Capture and Critical Scattering of a Long Cosmic String by a Rotating Black Hole

TL;DR

This paper investigates how a rotating black hole interacts with an infinitely long cosmic string, analyzing conditions for scattering or capture, and exploring relativistic effects like coil formation through numerical simulations.

Contribution

It introduces a detailed numerical analysis of cosmic string capture and scattering by rotating black holes, including the effects of black hole spin and string velocity.

Findings

Critical impact parameter depends on black hole rotation and string velocity.

Prograde motion has a lower critical impact parameter than retrograde.

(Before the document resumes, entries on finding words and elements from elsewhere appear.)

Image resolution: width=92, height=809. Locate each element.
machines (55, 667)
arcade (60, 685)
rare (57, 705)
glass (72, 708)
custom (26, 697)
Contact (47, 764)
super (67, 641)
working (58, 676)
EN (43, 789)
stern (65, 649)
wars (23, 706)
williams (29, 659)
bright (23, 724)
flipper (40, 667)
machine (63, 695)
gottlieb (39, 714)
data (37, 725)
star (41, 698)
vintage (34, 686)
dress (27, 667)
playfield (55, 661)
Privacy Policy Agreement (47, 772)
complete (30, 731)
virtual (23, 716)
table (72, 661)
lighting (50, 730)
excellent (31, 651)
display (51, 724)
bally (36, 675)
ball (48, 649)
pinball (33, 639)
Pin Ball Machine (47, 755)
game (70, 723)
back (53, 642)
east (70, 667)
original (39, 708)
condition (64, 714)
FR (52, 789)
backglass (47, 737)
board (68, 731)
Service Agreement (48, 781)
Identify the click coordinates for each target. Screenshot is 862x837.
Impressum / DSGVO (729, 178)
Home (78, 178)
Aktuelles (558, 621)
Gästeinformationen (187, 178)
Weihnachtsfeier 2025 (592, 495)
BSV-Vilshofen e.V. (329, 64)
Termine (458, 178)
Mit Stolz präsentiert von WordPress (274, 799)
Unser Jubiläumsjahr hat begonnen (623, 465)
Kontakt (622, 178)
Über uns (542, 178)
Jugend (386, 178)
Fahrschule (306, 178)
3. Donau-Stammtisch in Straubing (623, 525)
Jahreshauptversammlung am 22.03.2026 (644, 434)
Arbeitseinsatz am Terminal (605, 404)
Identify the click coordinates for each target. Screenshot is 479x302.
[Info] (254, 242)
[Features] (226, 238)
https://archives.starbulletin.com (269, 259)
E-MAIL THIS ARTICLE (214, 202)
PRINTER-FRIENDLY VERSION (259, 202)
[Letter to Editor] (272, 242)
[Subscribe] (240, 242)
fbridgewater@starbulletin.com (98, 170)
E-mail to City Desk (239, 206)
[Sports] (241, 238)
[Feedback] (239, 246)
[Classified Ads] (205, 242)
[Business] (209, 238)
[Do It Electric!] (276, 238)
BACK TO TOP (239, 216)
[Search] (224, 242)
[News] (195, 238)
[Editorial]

Ultrarelativistic strings near extremal black holes exhibit multiply valued impact parameter curves.

Abstract

The capture of a straight, infinitely long cosmic string by a rotating black hole with rotation parameter $a$ is considered. We assume that a string is moving with velocity $v$ and that initially the string is parallel to the axis of rotation of the black hole and has the impact parameter $b$. The string can be either scattered or captured by the black hole. We demonstrate that there exists a critical value of the impact parameter $b_c(v,a)$ which separates these two regimes. Using numerical simulations we obtain the critical impact parameter curve for different values of the rotation parameter $a$. We show that for the prograde motion of the string this curve lies below the curve for the retrograde motion. Moreover, for ultrarelativistic strings moving in the prograde direction and nearly extremal black holes the critical impact parameter curve is found to be a multiply valued function of $v$. We obtain real time profiles of the scattered strings in the regime close to the critical. We also study critical scattering and capture of strings by the rotating black hole in the relativistic and ultrarelativistic regime and especially such relativistic effects as coil formation and wrapping effect.